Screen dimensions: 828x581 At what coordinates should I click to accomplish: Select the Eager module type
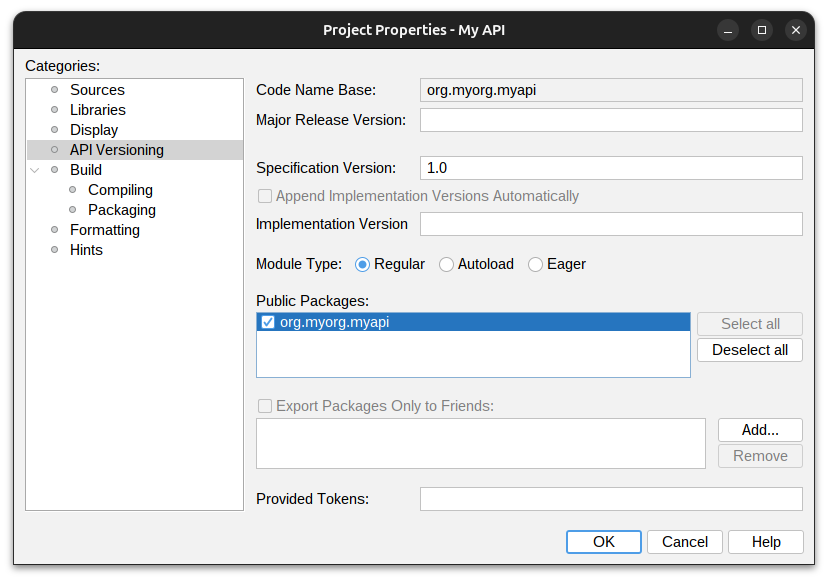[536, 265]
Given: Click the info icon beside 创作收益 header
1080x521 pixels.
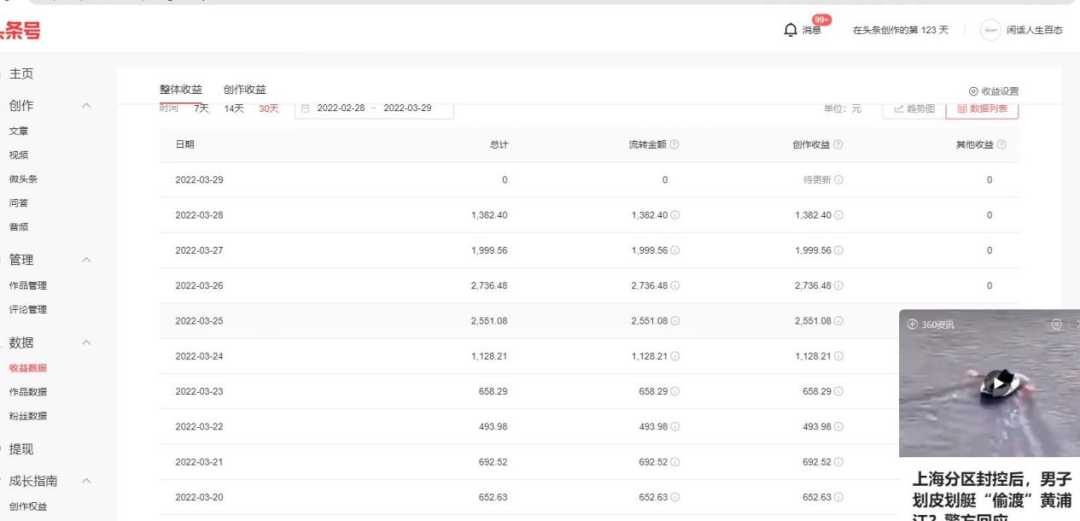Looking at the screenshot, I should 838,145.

■ ■ ■

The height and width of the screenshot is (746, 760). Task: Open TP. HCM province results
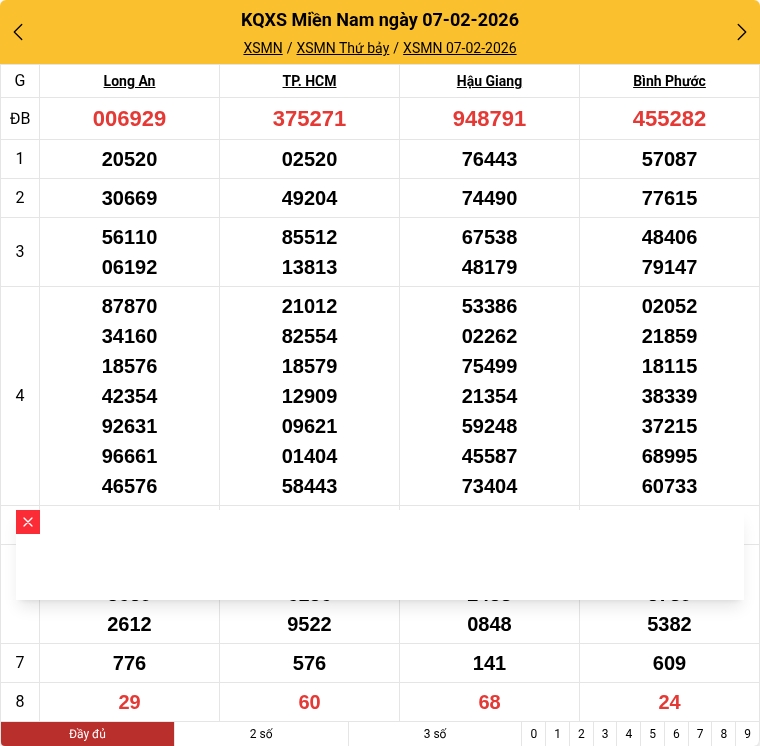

■ ■ ■

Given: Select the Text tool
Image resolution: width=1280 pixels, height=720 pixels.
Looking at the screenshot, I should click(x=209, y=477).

■ ■ ■

EXERCISE DETAILS. Across all the records above, count the lines that contain "Given" and reply with only the number.

ANSWER SPACE. 2